### [SOURCE DATA]
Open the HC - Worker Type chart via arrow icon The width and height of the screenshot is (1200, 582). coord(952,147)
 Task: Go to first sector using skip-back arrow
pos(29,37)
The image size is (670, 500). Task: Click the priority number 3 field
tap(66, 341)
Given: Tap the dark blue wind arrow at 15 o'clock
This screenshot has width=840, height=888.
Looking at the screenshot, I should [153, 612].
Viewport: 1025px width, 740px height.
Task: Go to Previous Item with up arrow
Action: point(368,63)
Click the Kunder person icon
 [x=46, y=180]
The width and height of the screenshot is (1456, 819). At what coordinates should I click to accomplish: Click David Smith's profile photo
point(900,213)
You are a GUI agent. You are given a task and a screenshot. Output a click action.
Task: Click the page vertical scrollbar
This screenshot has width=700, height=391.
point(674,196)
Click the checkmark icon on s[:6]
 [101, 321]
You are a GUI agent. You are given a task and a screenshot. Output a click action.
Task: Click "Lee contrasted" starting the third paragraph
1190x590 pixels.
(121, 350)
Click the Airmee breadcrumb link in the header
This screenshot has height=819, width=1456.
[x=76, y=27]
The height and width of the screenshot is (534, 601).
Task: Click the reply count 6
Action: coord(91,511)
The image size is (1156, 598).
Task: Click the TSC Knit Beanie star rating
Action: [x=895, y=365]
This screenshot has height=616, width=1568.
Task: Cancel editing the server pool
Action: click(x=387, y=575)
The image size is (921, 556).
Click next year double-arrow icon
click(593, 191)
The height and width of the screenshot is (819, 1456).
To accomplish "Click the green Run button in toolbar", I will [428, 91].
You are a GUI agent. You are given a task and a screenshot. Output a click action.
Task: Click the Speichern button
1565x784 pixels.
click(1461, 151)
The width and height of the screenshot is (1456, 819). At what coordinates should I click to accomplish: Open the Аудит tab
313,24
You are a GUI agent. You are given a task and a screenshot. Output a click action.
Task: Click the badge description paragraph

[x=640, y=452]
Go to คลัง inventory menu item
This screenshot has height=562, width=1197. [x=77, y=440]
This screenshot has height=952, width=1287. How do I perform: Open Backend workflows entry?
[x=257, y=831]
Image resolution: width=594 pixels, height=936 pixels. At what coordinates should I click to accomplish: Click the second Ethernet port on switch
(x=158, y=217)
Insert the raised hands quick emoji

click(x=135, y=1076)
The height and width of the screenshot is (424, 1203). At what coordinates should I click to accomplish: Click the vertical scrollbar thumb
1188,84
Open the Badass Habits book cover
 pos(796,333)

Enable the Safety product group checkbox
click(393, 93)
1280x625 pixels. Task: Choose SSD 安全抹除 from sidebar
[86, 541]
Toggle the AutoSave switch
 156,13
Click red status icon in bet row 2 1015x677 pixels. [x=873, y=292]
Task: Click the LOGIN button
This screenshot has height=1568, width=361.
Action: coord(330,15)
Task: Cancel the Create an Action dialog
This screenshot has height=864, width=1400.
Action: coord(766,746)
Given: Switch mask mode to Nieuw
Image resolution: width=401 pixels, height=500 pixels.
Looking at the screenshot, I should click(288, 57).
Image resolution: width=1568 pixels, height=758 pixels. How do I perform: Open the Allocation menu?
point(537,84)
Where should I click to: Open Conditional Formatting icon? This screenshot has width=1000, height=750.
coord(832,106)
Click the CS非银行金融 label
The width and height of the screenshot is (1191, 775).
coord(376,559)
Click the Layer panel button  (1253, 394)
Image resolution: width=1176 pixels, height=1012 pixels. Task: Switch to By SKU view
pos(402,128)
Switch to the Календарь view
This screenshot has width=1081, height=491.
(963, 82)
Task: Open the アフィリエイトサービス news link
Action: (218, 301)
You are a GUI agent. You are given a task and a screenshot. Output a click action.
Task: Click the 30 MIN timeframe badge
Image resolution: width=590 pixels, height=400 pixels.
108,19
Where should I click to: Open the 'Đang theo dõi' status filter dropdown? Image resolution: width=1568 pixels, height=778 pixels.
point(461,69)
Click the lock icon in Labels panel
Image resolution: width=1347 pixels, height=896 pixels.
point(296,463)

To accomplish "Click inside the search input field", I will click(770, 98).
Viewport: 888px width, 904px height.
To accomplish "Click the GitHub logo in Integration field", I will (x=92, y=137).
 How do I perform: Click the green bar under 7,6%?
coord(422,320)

### [PROBLEM REQUIREMENTS]
Show each line above that contains the string "perform". Case counts.

### [FINAL RESULT]
This screenshot has height=952, width=1287. How do I perform: Open Backend workflows entry?
Image resolution: width=1568 pixels, height=758 pixels. How do I perform: Open the Allocation menu?
 How do I perform: Click the green bar under 7,6%?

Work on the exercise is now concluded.